The enemy was not content with a defensive success and so shortly before 10 a.m. it launched the first of several counter-attacks. There was no choice for the Lincs except to withdraw and by 11:30 a.m. the survivors were evacuated from the eastern end of the island leaving Major Ed Brady’s B Company, which was well to the west, as the only Canadians on Kapelsche Veer. It was now up to Vokes and Brigadier J.C. Jefferson to decide upon a new course of action. They chose to reinforce the bridgehead on the island with tanks from the South Alberta Regt. and order the Argyll and Sutherland Highlanders of Canada to attempt a new approach working up gradually from the east. By 10 p.m. an Argyll company, “supported by two South Alberta Regt. tanks,” were dug-in on the island, relying on the rum-ration to get them through a cold, windy night.
The next day the Lincs and Argylls worked their way forward closing the arms of the pincers on the enemy strongpoint. The intricate system of underground tunnels and gun positions cut into the sides of the dikes continued to frustrate the Canadians but the lessons of the first disastrous day were not forgotten and no unnecessary risks were taken. The tanks of the South Alberta Regt. provided invaluable support in closing with the enemy. The Argylls’ war diary, written by then Lieutenant Claude Bissell, later a distinguished scholar and President of the University of Toronto, records the action of one tank “which moved right onto Raspberry—the code name for the objective—despite the fact that the tank commander did not expect to be able to get the tank out again.”

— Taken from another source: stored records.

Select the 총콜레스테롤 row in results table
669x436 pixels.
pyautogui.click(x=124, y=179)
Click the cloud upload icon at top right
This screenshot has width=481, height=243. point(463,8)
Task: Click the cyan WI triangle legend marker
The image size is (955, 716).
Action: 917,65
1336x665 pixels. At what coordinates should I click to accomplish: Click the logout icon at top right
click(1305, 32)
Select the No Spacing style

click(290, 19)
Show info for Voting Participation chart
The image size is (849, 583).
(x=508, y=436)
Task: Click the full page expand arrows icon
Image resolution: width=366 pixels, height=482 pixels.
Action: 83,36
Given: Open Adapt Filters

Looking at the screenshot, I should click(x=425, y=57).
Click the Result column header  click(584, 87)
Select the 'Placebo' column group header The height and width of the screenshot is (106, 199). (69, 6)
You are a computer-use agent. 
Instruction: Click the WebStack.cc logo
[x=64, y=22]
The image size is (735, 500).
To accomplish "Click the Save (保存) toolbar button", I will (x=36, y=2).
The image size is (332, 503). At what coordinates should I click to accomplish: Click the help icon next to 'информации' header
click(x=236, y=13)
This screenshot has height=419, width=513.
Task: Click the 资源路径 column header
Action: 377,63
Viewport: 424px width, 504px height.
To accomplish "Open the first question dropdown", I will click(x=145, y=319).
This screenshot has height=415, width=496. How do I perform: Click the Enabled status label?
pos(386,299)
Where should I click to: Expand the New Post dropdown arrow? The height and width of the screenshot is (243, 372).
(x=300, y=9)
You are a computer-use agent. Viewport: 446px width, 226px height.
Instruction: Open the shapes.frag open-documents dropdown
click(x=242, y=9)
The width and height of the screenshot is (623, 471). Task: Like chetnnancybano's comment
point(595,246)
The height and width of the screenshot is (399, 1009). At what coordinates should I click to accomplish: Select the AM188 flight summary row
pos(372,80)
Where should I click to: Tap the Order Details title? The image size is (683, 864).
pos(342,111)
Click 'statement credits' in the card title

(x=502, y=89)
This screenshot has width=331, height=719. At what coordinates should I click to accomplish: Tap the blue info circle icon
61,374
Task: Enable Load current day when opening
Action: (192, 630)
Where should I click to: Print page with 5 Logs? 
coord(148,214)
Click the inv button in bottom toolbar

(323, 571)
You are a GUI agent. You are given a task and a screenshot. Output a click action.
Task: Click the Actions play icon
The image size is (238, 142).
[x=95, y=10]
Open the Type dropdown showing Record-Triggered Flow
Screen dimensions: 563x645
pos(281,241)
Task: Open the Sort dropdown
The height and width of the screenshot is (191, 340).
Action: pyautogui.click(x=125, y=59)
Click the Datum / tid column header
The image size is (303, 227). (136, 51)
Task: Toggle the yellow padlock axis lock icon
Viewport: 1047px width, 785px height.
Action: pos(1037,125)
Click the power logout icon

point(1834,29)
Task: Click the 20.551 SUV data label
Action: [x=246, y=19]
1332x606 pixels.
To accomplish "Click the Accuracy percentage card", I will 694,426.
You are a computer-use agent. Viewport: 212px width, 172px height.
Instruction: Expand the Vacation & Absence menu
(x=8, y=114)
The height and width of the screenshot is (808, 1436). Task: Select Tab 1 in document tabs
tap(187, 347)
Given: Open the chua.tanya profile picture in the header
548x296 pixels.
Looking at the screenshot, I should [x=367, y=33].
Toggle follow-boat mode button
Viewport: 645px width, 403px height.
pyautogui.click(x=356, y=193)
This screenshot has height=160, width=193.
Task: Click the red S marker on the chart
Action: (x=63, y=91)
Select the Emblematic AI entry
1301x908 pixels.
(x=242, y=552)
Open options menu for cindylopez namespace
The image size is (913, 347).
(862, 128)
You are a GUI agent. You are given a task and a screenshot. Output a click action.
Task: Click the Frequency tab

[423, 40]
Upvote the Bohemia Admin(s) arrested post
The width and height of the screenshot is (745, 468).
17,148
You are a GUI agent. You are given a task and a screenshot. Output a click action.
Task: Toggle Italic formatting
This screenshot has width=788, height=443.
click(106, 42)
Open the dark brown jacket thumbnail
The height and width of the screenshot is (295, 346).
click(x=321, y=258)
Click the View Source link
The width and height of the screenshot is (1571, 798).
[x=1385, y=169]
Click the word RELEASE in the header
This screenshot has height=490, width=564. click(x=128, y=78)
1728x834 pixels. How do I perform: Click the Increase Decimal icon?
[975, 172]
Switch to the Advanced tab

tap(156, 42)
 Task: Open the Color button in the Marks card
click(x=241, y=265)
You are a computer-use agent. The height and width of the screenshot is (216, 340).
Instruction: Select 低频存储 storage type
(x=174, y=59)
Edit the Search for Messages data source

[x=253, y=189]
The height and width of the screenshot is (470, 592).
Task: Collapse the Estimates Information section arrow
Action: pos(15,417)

Throughout the final three days, the battle for Kapelsche Veer became a contest of wills. If Crocker’s decision to attack the island is to be questioned then what of the 6th Parachute Division’s determination to hold a position of little strategic or operational value? The German attempts to continuously reinforce their garrison and to mount counter-attacks simply made no sense. Allied artillery, using air bursts, inflicted enormous casualties on the enemy especially during efforts to cross the river. As late as the evening of Jan. 30, artillery fire smashed several crossings and inflicted many casualties. This proved to be the enemy’s last gasp and on the night of Jan. 30-31 the paratroopers who were still alive abandoned the island.
Crocker ordered a “post-mortem” on the operation so that “any lessons discovered in the actions could be communicated to others faced with a similar problem.” Both Jefferson and Vokes reported that a more careful approach “consolidating as one goes is a definite lesson” and advocated “attacks with limited objectives…repeated until the assault position was reached,” the doctrine which had been taught at battle schools since early 1943.
There is one other lesson that those who comment on the battle might wish to consider. Historians often assume that when things go wrong some alternate course of action would naturally have worked better. There is a good case to be made for a different operational plan for Kapelsche Veer, but can we be certain the idea of seizing the island was mistaken? What if the enemy had used Kapelsche Veer to launch an attack on the understrengthed Polish Division? On Jan.18 an entire battalion of the 7th Parachute Regt. crossed the far more formidable obstacle of the Rhine near Arnhem and captured the village of Zetten. By the time 49th West Riding Div., supported by Canadian tanks, had retaken the town they had suffered 220 casualties. Indeed, command decisions are rarely simple in war.